Scribble at 2024-11-12 08:43:18 Last modified: unmodified
かつてアマゾンでも採用されていた、パスワードの先頭の8文字だけしか認証処理では意味を為さないという酷いハッシュ関数があり、これを知らずに「セキュリティ対策」として使っていた人々は、要するにペナルティの仕組みもしらずに特定の行動を忌避する猿と同じだというわけである。

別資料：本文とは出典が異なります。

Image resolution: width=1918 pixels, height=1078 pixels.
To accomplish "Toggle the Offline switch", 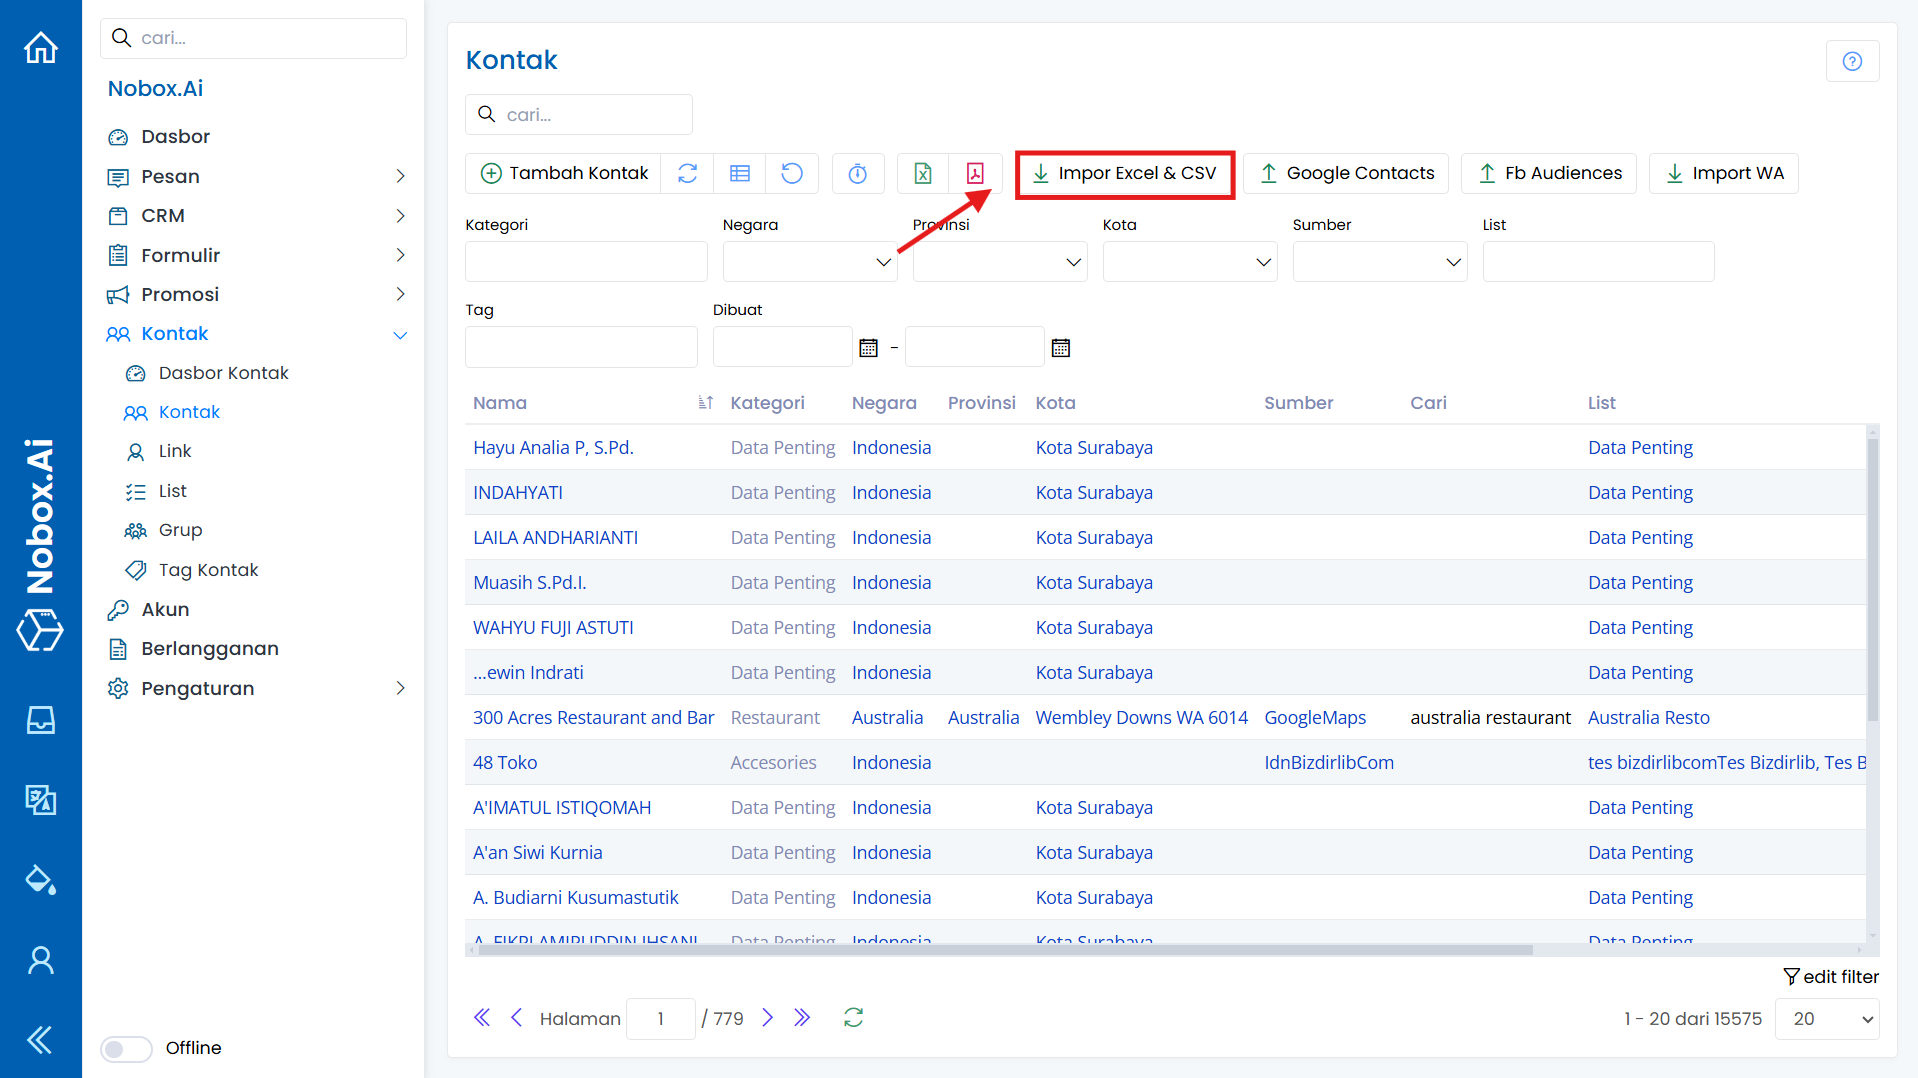I will tap(126, 1048).
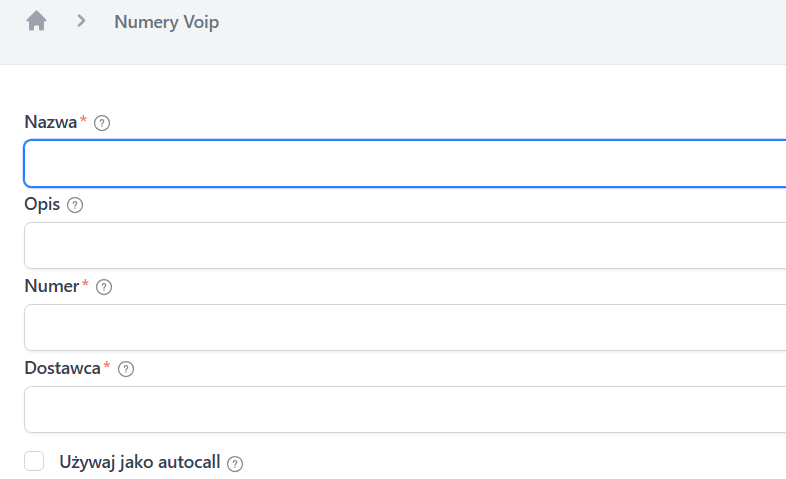Click the Numer field label
The image size is (786, 479).
click(x=51, y=286)
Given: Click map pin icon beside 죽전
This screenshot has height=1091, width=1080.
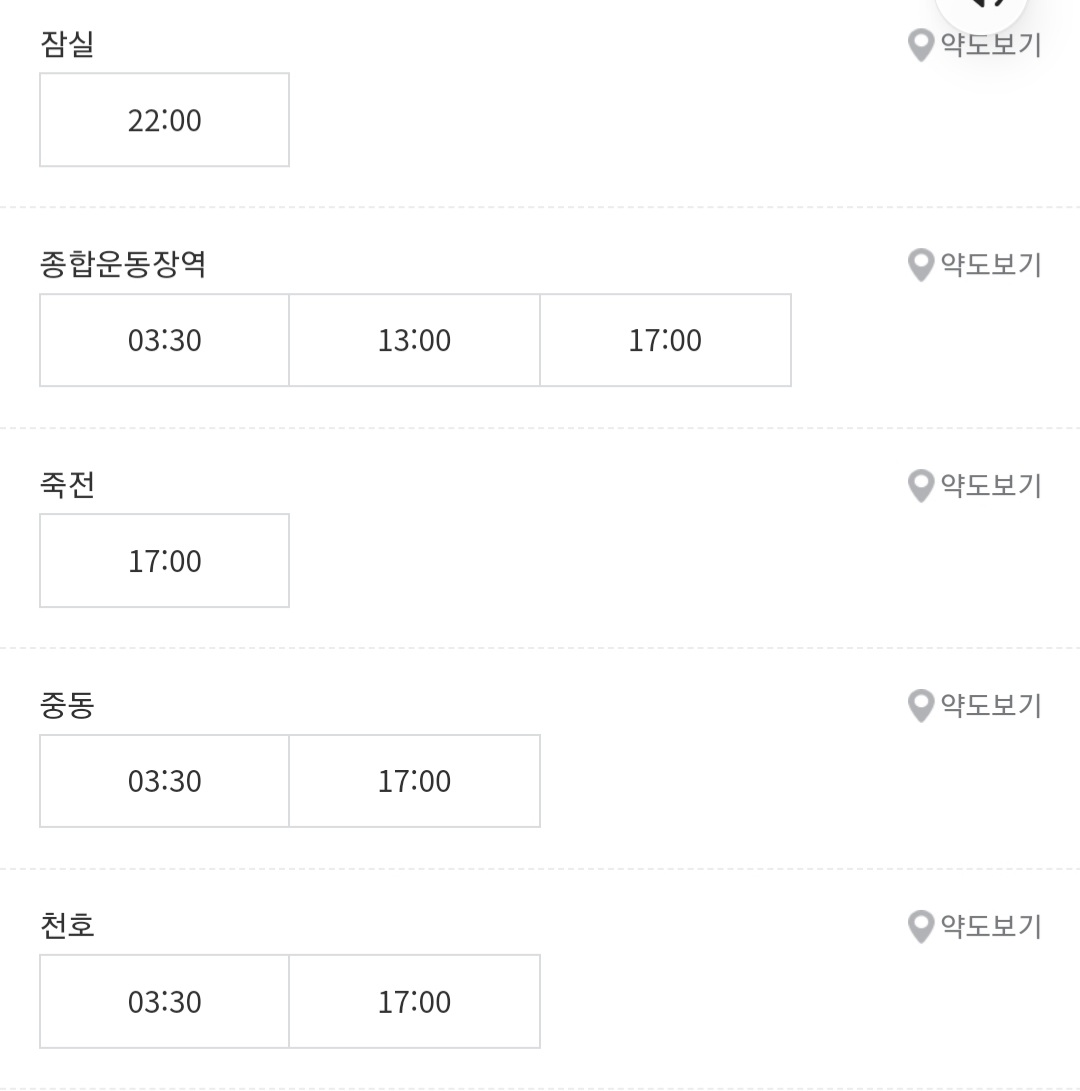Looking at the screenshot, I should [921, 486].
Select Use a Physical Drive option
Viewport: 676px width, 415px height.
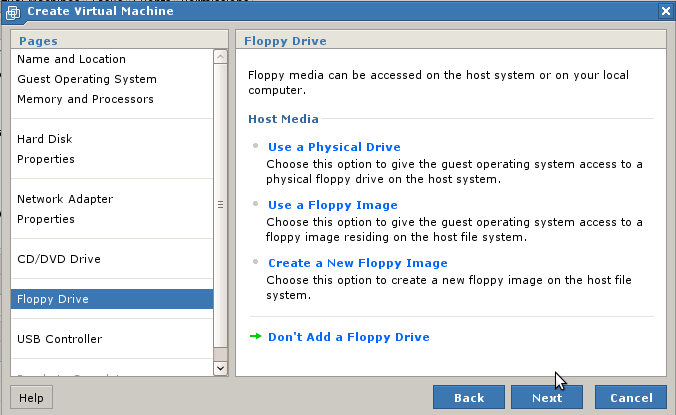pyautogui.click(x=333, y=147)
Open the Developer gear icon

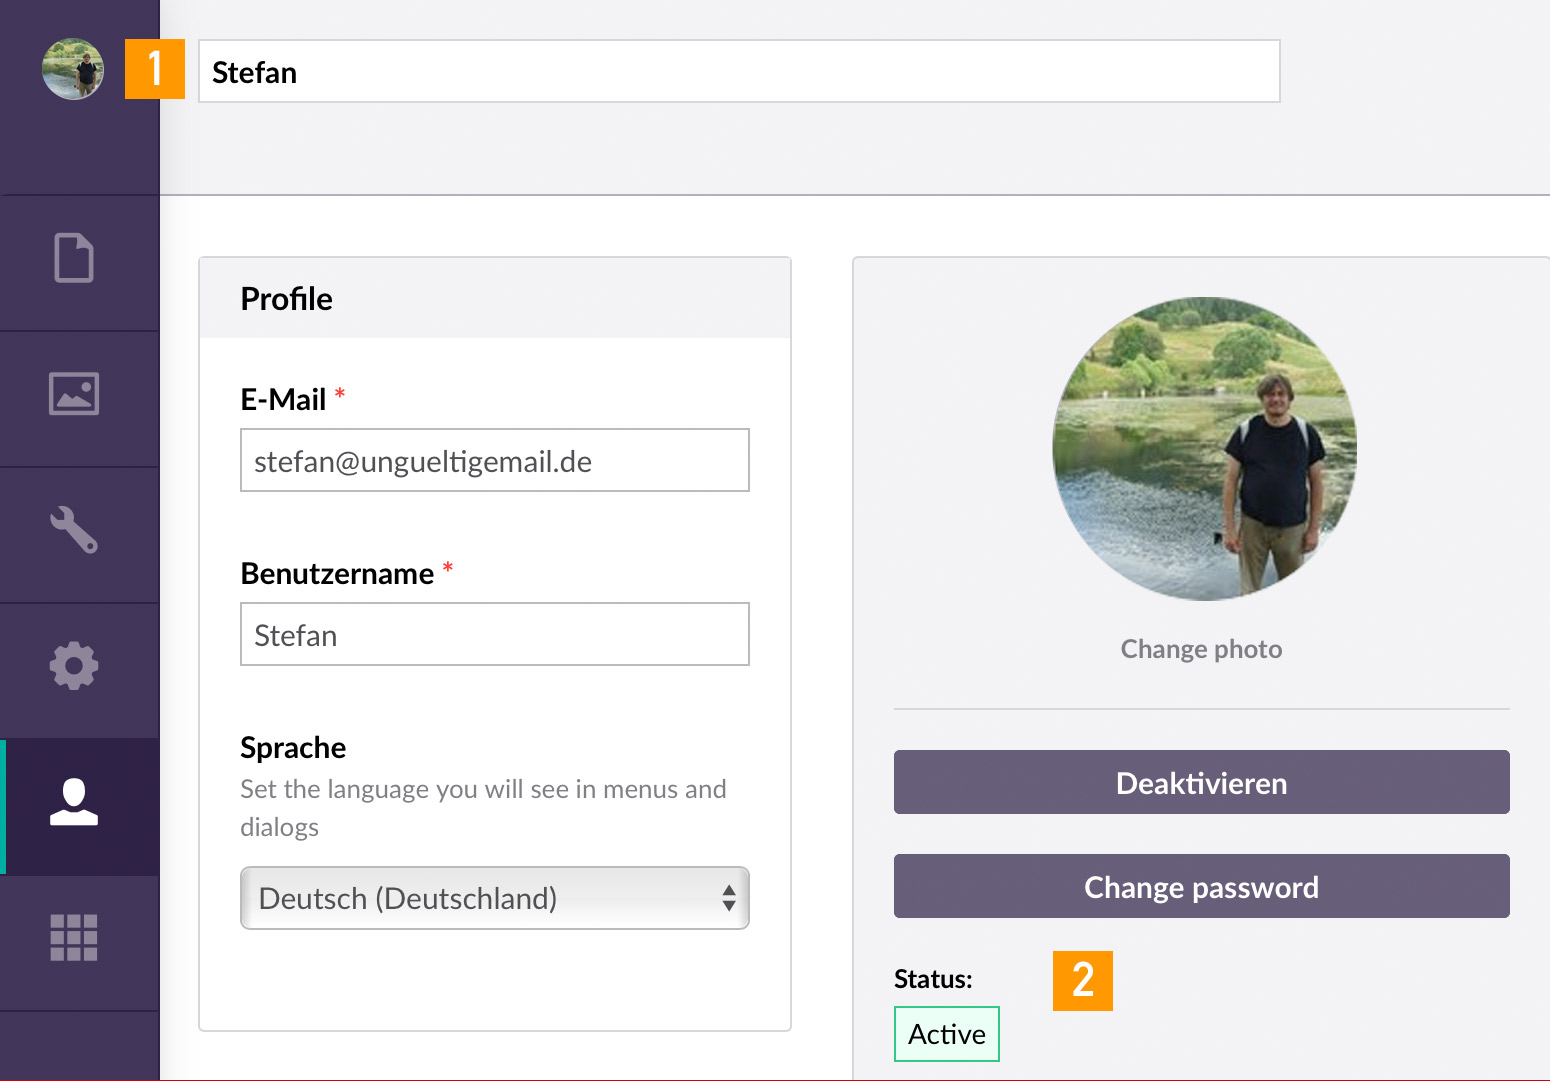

僕は、企業の情報セキュリティや個人情報保護のマネジメントを預かる Chief Privacy Officer として、こうした security theatre というか馬鹿げた「管理策(controls)」は仕事の邪魔になるだけだから、これまで ISMS だろうとプライバシーマークだろうと、規格に対応しつつ社内規程から続々と放り出してきた実績がある。その代表が、例の「パスワードの定期的な変更」だ。弊社では、実験的に何年かパソコンのパスワードを半年おきに変更してもらったことはあるが、すぐに無駄だと分かった。こちらからパスワードを決めて設定させない限り、何度か本人に変更させていると、どういうルールを作っていても "gundam2008" だの "090909" だのと馬鹿げたパスワードに変更するやつがいる・・・というか、殆どの社員がそんなパスワードになっていた(これは SkySea で社員の端末を監視していた頃の殆ど唯一のメリットだった)。
なので、JIS Q 27002 のような管理策の「ごった煮」みたいなものの有効性について、一つ一つの企業なり現場で検討する必要があるのは言うまでもない。だが、われわれがバナナと脚立を闇雲に怖がる猿のようになっている理由の一つは、何も無知だけではなく、はっきり言えば情報セキュリティの実務家による啓発なり批評が圧倒的に不足していることにもよると思っている。ここでは何度も言っているが、この国には「情報セキュリティ大学院大学」という伏魔殿のような大学があって、情報セキュリティに関する公益性のある情報を全く公表もしないし、出版物としてすら発表もしない。いったい何をやっているのか、まるで分からない機関がある。なのに、ここの教員や出身者は自動的に政府の特別委員会に入ったり、卒業生が次々と都内の巨大 IT ゼネコンやコンサル企業へと入っていく。要するに、われわれの知らないところに特別な「セキュリティ人脈」というのがあって、そのグループの中でだけ予算や人事を制御し、果ては法令や業界規範や産業規格の制定にまで影響を及ぼしている。まだ学術研究では大きな影響力をもっていないだけマシというものだが、こういう素性の分からない連中が我が国で情報セキュリティに関わるルールを勝手に決めたり変更しているという事実がある。
つまり、知らないもなにも、こうした専門家が情報を開示したり、既存の管理策を批評したり評価して公に意見を述べない限り、我々が猿であるしかないのは当然なのだ。それが、上のような喩え話だけで話を済ませてしまうと、寧ろプロフェッショナルには猿に仕組みを分からせる社会的な責任があるという点が抜け落ちてしまう。お前たち情報セキュリティの専門家は、ただたんに猿を笑っている資格などないぞ、ということだ。